───── Supplied entries
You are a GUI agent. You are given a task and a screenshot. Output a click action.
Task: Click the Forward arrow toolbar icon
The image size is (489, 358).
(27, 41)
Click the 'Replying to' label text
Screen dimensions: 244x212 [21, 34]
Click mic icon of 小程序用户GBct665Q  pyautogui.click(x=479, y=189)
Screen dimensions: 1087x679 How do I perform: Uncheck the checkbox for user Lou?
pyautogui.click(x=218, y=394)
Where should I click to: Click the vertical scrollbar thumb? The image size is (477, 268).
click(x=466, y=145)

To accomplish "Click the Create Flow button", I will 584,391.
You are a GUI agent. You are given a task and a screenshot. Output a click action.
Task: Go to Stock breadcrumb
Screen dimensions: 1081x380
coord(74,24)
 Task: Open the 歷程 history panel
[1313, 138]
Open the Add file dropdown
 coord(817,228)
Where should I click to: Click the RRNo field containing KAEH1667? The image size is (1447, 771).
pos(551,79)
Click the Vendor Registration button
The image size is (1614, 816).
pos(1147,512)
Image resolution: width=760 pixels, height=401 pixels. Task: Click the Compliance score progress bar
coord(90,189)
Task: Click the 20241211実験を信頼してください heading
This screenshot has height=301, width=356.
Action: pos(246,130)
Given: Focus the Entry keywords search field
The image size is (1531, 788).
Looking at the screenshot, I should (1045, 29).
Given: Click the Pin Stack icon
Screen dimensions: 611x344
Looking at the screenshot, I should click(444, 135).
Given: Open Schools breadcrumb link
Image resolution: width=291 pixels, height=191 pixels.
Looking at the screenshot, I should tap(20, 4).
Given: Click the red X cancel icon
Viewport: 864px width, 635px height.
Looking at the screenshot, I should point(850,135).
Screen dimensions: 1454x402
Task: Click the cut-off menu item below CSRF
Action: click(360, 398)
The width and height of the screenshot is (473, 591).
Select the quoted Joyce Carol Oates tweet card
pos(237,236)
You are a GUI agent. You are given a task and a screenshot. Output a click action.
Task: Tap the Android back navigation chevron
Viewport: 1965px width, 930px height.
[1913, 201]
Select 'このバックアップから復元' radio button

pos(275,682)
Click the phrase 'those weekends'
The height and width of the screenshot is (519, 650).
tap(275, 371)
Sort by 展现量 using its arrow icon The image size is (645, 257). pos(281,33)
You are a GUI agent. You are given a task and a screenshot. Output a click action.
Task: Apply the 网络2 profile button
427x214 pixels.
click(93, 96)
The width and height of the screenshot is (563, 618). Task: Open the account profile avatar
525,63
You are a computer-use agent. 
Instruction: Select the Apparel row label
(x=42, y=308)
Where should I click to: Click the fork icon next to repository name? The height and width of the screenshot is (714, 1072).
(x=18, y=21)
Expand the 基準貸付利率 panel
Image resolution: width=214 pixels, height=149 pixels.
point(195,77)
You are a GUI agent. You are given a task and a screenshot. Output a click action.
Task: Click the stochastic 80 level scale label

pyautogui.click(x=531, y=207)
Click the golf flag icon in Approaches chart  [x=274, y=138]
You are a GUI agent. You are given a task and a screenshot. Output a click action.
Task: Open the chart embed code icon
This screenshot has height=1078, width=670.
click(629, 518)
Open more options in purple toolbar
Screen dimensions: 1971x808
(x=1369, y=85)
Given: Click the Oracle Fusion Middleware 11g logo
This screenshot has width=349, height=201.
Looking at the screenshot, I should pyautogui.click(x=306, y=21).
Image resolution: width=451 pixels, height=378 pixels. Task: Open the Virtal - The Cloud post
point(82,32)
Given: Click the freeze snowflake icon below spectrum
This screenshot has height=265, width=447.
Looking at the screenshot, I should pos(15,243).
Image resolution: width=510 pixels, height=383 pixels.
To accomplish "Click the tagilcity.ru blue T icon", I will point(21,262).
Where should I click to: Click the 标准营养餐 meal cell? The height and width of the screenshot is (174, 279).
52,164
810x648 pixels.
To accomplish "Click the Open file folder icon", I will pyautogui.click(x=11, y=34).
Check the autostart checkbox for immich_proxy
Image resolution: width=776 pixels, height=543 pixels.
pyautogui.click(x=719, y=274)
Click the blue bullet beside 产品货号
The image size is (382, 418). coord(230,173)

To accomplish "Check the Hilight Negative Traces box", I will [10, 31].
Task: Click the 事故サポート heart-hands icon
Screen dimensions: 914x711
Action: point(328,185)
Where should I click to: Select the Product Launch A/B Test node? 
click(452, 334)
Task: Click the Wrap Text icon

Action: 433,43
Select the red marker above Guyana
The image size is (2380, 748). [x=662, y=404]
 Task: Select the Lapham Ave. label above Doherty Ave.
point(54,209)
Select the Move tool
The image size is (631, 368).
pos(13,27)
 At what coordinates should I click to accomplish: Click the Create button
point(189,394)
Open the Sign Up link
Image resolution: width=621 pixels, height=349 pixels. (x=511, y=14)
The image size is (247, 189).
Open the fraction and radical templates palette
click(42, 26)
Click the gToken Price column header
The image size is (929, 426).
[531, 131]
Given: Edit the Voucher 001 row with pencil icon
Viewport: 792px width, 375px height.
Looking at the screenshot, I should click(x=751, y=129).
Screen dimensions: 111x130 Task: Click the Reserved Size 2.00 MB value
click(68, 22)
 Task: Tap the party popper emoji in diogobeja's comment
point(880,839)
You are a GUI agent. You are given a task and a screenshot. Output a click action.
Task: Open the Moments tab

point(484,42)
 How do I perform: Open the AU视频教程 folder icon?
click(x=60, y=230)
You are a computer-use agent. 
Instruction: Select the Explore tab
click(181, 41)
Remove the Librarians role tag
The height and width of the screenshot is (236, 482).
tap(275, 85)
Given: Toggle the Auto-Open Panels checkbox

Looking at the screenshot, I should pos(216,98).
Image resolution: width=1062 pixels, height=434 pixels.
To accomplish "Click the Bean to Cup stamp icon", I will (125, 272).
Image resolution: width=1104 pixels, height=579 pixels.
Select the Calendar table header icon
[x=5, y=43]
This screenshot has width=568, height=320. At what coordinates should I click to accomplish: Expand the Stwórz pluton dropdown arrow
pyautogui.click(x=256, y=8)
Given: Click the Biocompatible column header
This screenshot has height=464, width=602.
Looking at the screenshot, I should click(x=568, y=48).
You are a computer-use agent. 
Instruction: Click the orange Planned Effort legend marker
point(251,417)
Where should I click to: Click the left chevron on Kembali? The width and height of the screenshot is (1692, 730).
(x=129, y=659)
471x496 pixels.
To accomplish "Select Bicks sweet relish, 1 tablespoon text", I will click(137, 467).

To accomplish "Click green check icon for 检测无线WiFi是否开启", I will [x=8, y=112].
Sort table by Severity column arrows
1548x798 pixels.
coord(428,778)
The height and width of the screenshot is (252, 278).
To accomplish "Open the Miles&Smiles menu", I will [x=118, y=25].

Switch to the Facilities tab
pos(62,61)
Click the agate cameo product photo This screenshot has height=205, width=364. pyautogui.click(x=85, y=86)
──────────
● Your instructions
Once you find the line with "Where should I click to: Select" above, print it and every line after it up to and including the line with "Remove the Librarians role tag", exactly as written and nothing else.

● Worked solution
Where should I click to: Select the Product Launch A/B Test node? 
click(452, 334)
Task: Click the Wrap Text icon

Action: 433,43
Select the red marker above Guyana
The image size is (2380, 748). [x=662, y=404]
 Task: Select the Lapham Ave. label above Doherty Ave.
point(54,209)
Select the Move tool
The image size is (631, 368).
pos(13,27)
 At what coordinates should I click to accomplish: Click the Create button
point(189,394)
Open the Sign Up link
Image resolution: width=621 pixels, height=349 pixels. (x=511, y=14)
The image size is (247, 189).
Open the fraction and radical templates palette
click(42, 26)
Click the gToken Price column header
The image size is (929, 426).
[531, 131]
Given: Edit the Voucher 001 row with pencil icon
Viewport: 792px width, 375px height.
Looking at the screenshot, I should click(x=751, y=129).
Screen dimensions: 111x130 Task: Click the Reserved Size 2.00 MB value
click(68, 22)
 Task: Tap the party popper emoji in diogobeja's comment
point(880,839)
You are a GUI agent. You are given a task and a screenshot. Output a click action.
Task: Open the Moments tab

point(484,42)
 How do I perform: Open the AU视频教程 folder icon?
click(x=60, y=230)
You are a computer-use agent. 
Instruction: Select the Explore tab
click(181, 41)
Remove the Librarians role tag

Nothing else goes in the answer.